Em vésperas da estreia de mais uma temporada de “A Guerra dos Tronos” (em Portugal esta segunda feira, às 22h10 no canal SyFy), os fãs ficam tolos de excitação e os detratores reviram os olhos até à nuca. Partindo do princípio (provocatório) de que esse desprezo pelo entusiasmo alheio é apenas uma forma agressiva de lidar com a falta de pertença, serve este artigo como apeadeiro para esses tais detratores rabugentos que inventam desculpas mas, lá no fundo, até gostavam de apanhar este comboio.

Não vejo porque já perdi muito — quando acabar de ver a primeira, já a sétima vai no adro

Isto é uma falsa questão criada por uma nova pressão dos pares. Com o advento do consumo compulsivo de séries, adultos começaram a julgar outros adultos por não andarem a ver a mesma coisa ao mesmo tempo.
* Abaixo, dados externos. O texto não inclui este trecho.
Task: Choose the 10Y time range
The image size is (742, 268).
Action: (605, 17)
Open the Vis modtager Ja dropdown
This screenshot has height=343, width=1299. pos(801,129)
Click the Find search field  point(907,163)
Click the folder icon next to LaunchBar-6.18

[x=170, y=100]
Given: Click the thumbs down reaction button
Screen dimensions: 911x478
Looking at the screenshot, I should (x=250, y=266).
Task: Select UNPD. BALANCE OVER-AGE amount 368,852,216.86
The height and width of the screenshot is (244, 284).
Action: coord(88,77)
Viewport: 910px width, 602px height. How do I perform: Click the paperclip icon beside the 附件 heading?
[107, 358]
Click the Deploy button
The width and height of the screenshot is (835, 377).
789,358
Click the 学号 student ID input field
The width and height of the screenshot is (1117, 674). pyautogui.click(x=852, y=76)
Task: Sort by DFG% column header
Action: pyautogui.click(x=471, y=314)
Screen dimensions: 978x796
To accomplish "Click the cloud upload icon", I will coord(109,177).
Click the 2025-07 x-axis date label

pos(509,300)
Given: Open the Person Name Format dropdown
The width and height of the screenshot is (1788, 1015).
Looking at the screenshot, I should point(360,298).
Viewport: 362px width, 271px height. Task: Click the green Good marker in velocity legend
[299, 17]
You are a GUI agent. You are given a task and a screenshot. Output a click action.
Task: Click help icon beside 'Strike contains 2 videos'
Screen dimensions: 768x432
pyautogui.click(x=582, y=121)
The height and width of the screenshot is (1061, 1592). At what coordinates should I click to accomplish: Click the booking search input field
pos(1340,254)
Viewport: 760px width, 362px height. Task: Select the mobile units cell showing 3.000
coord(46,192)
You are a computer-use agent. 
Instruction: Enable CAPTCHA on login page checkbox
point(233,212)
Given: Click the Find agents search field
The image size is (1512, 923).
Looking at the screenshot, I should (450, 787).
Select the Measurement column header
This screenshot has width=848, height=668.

Tem sido um triste regresso aos corredores da escola — mas com a grande diferença de já termos idade para ver sexo e violência. Aproveitemos então essa maturidade para nos recusarmos a respirar o ar do tempo. Não só pode começar a ver agora “A Guerra dos Tronos” como também “A Balada de Hill Street”, se lhe apetecer. Nunca é tarde.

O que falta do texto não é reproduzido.